The effect of the administration route, dose, and sampling time on the total urinary excretion of four major benzo[a]pyrene (BaP) metabolites, 3-hydroxyBaP (3-OHBaP), 9-hydroxyBaP 9-hydroxyBaP (9-OHBaP), trans-4,5-dihydrodiolBaP (4,5-diolBaP), and trans-9,10-dihydrodiolBaP (9,10-diolBaP), was studied in male Sprague-Dawley rats exposed to a single intravenous, oral, and cutaneous dose of 2, 6, 20, and 60 mumol BaP/kg. Urine samples were collected at 24-h intervals following treatment. Over the 0-72 h period and for a given dose, amounts of BaP metabolites were 3-OHBaP > 4,5-diolBaP > > 9-OHBaP following intravenous and oral dosing, and 3-OHBaP > > 9-OHBaP > or = 4,5-diolBaP after cutaneous treatment. 9,10-diolBaP was barely detected. On the other hand, amounts of 3-OHBaP and 4,5-diolBaP excreted in urine over the 0-72 h period and for a given dose appeared in the following order: intravenous approximately oral > or = cutaneous.
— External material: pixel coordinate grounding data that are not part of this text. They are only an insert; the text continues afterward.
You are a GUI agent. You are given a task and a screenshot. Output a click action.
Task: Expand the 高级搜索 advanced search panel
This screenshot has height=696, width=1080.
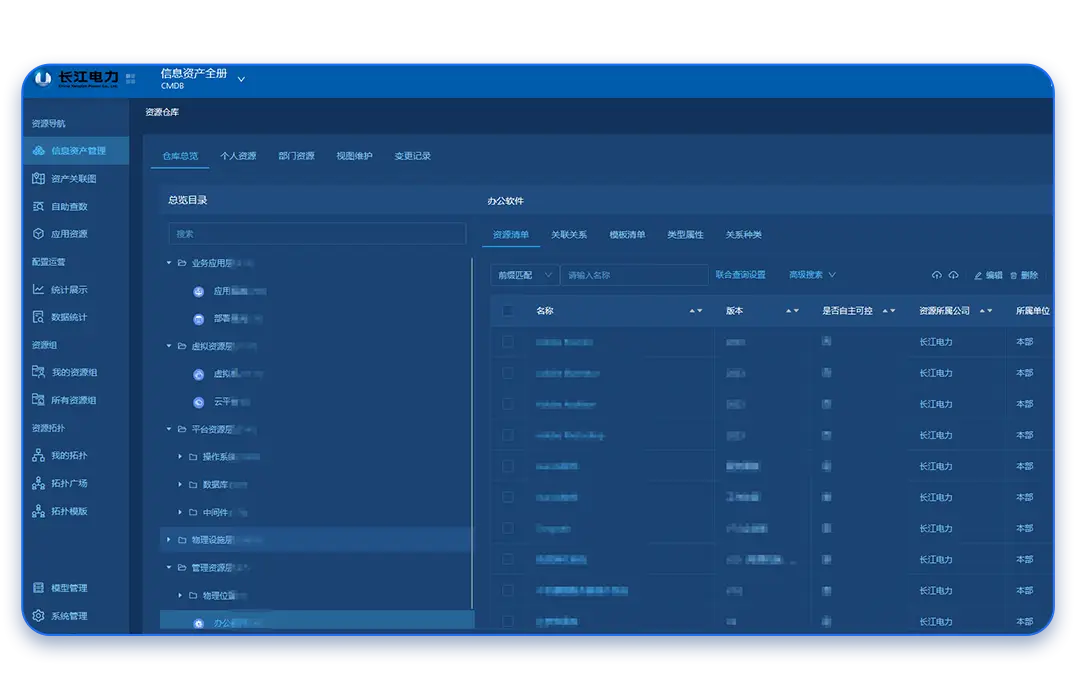point(812,275)
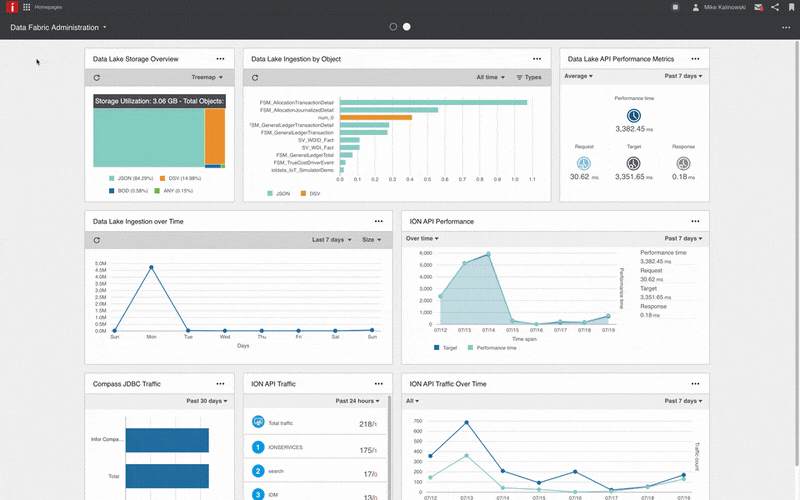Open the Data Lake API Performance Metrics more menu
This screenshot has height=500, width=800.
(695, 59)
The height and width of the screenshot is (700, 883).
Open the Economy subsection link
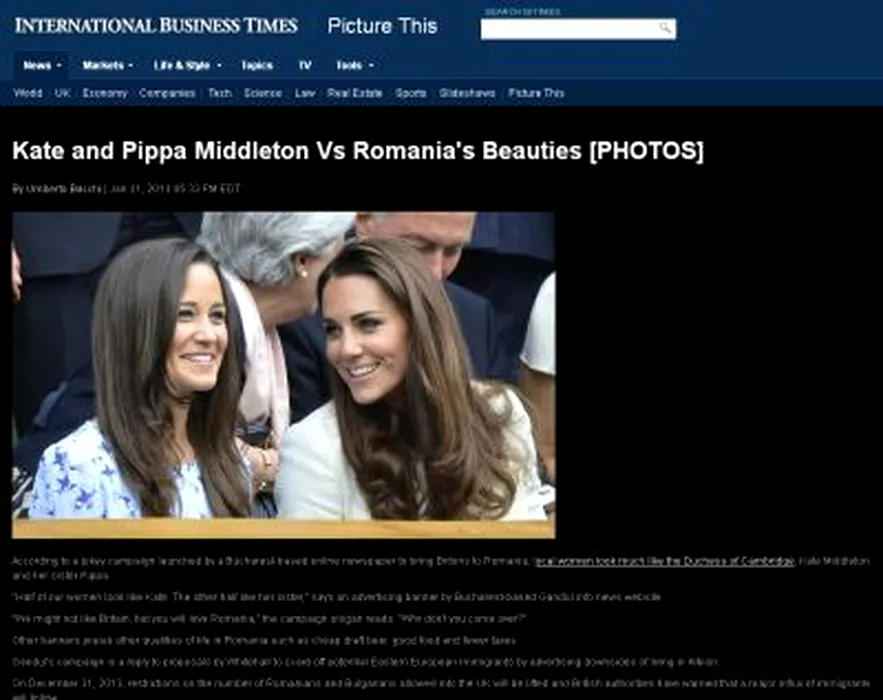tap(105, 93)
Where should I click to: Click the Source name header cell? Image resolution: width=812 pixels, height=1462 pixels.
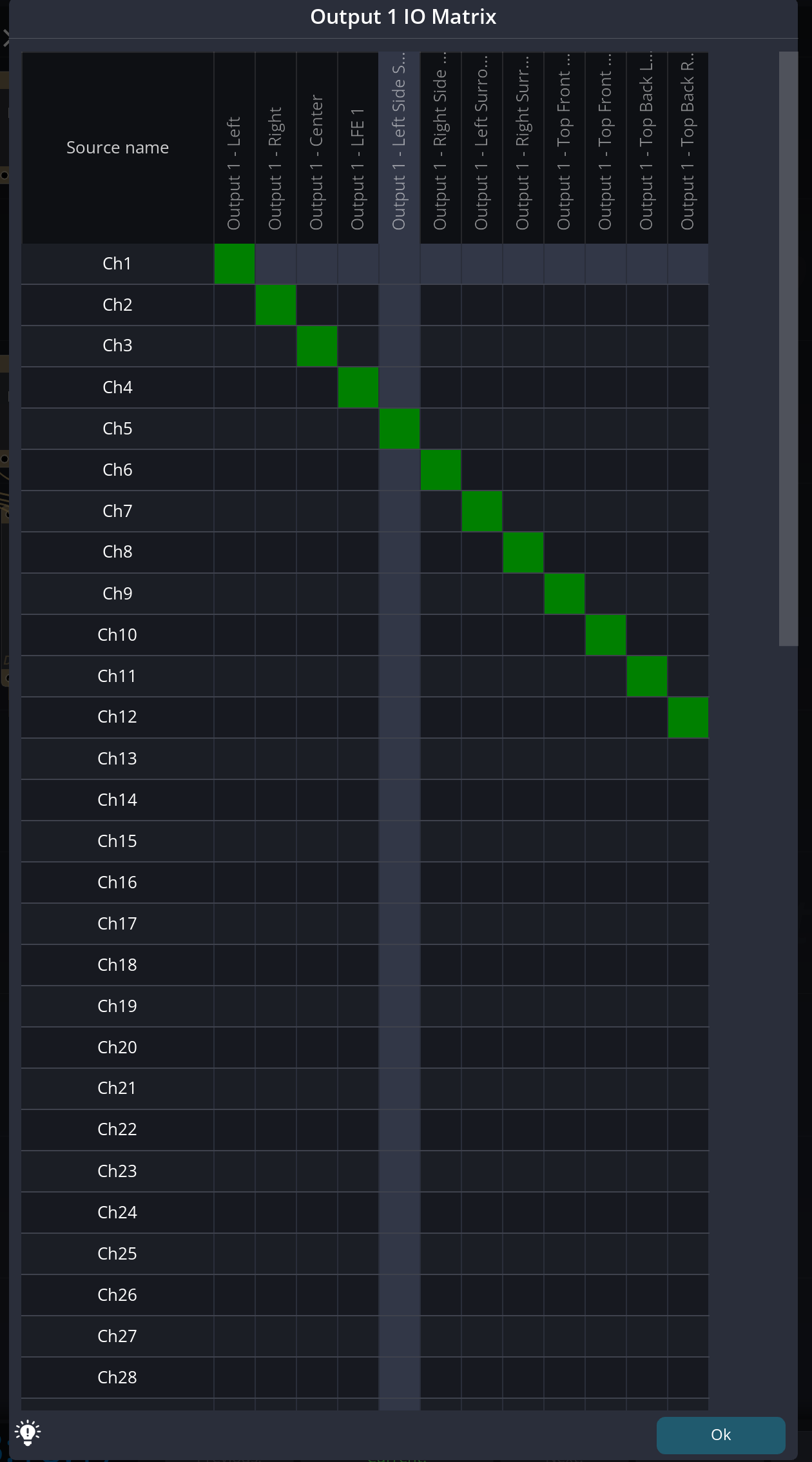(x=117, y=148)
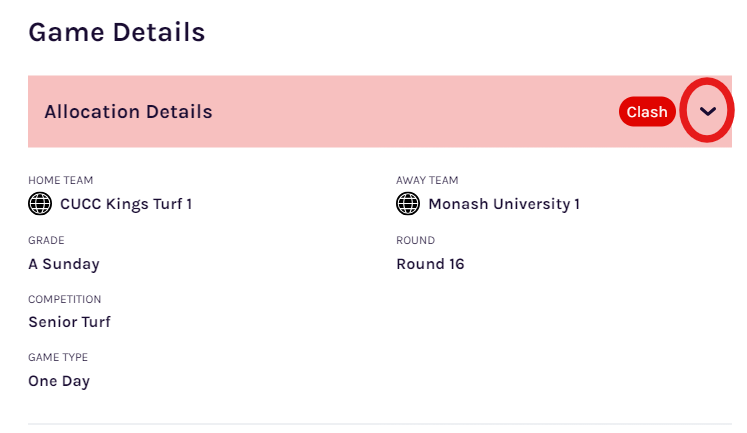Select the Round 16 value

430,264
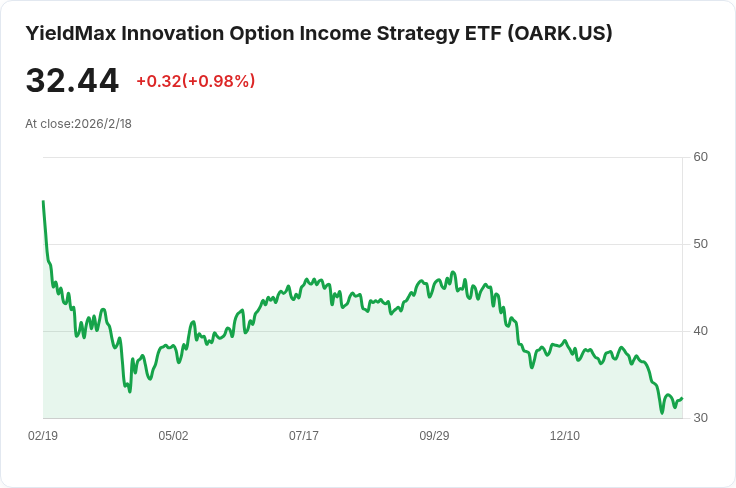The width and height of the screenshot is (736, 488).
Task: Click the 50 horizontal gridline mid-chart
Action: click(363, 244)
Amounts of 9-OHBaP excreted varied as follows: oral > or = cutaneous > intravenous. For all routes of administration, excretion of 4,5-diolBaP was almost complete over the 0-24 h period in contrast with 3-OHBaP and 9-OHBaP. Peak excretion of 3-OHBaP and 9-OHBaP was reached in the 0-24 h period following intravenous and oral treatment and in the 24-48 h period following cutaneous application. Overall, for a given administration route and dose, there were variations in the time profiles between metabolites. In general, there was nonetheless a good correlation between the BaP dose and urinary excretion of 3-OHBaP, 9-OHBaP, and 4,5-diolBaP. Furthermore, total urinary excretion of a specific metabolite, its time profile, and the relative proportion of the metabolites studied depended on the administration route. Data also suggest that a measure of the concentration ratio of the different metabolites could reflect the time and main route of exposure.